Panama City, Panama
Central America. Tick. At the end of a month in Panama, it was with a sense of achievement (not to mention a dodgy oxygen sensor and a pair of pliers where our right front brake should be) that we rolled – well, limped really – back into Panama City a few days ago.
Our city camping spot, Balboa Yacht Club, is legendary among road trippers – there’s free camping on the shaded streets around it, it has toilets and showers, the cheapest laundry in the Americas and a superb view of the marina, where dozens of tiny yachts bob around the bay, dwarfed by massive cargo ships entering and leaving the canal. And a bar.

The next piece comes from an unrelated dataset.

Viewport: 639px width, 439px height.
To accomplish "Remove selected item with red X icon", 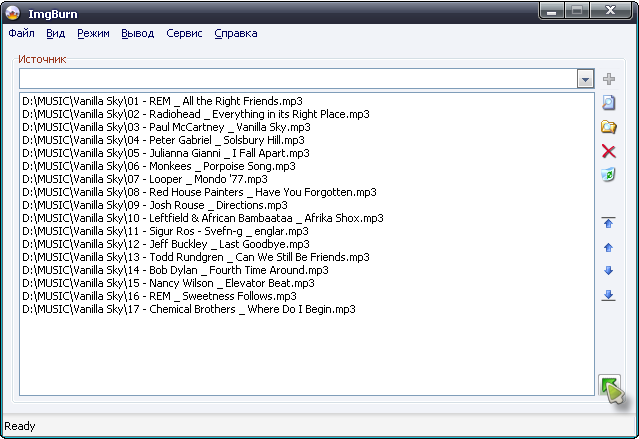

It is the perfect place to sort out all the paperwork needed to ship your vehicle from Panama to Colombia. Yes, someone rather inconveniently left a 30-mile roadless, jungle-filled, malaria-ridden, drug-gang and guerilla-controlled area without a road between the two countries – meaning the only option is a cargo ship. In our case, it was the perfect place to sort out storage of the van for our impending trip home to see family and friends, and to get the budget back on track. (Although the fish tacos are putting a hole in it and may soon require an extra hole in the belt!)
And we weren’t alone at Balboa. There were young German surfers, retired Swiss RV-ers, travelling Peruvian clowns (I’m not making this up you know…!) and dozens of bemused Panamanians looking on as we each popped our tops, cooked our dinners and got our deck chairs out at the side of the road. In Britain we’d have been run out of town as undesirables. Here we made friends.

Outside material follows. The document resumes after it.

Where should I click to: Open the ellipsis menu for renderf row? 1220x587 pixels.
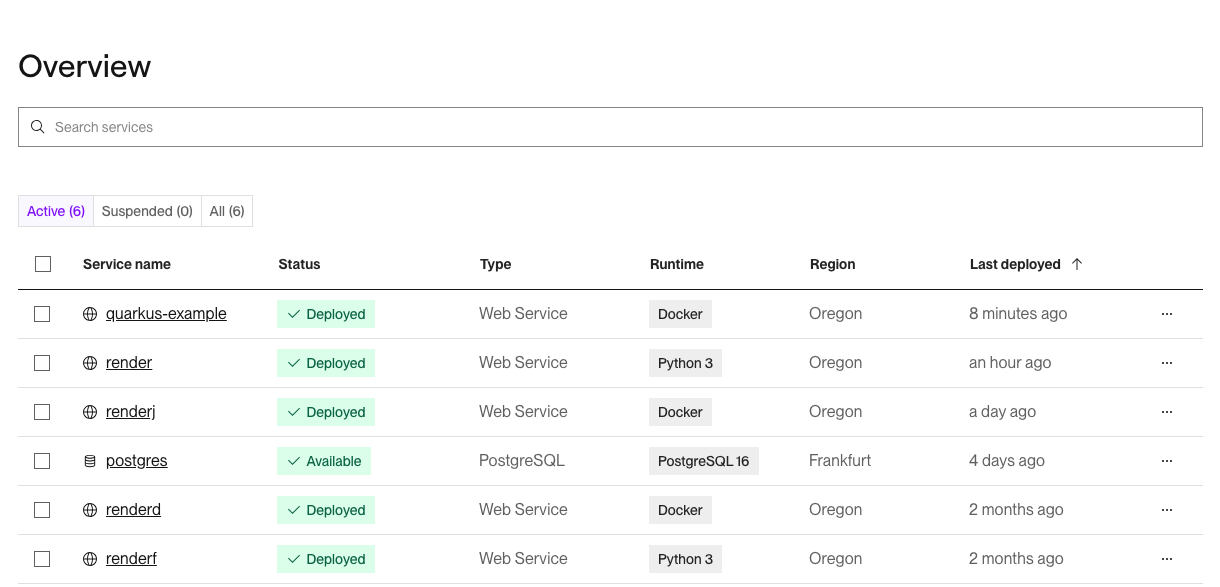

Although we had much to do our wanderlust once again got the better of us. At Soberanía National Park, as dark descended and a group of research students returned from a bat-hunting excursion, they called us over to point to a fer-de-lance slithering into the bushes. Once they’d left we looked up this notorious viper – responsible for most fatal snake bites here – in our book. It got many mentions but none actually said anything other than things like – “top of your not-wish list” or “not to be messed with”. I’m not going to bloody well mess with it, but what if it messes with me? What do I do? At this point the only people within miles got in their car and drove away with a cheery “goodnight”.

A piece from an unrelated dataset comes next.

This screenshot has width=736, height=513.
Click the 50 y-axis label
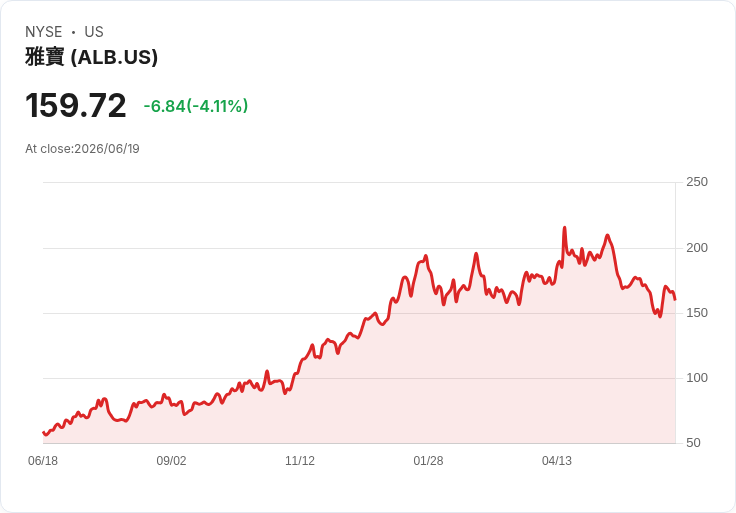click(693, 443)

Relieved to be alive the next morning, and accompanied by toucans and the deafening sounds of howler monkeys, we hiked four hours through the national park before we headed northwards – trying to avoid the rough city of Colón. We didn’t. We got lost and ended up there. Twice. Eventually we made it to Portobelo and Puerto Lindo – fascinating Caribbean coastal towns and home to the forts and customs houses which defended Spanish imperial rule and acted as the gateway for the theft of gold from across the Americas.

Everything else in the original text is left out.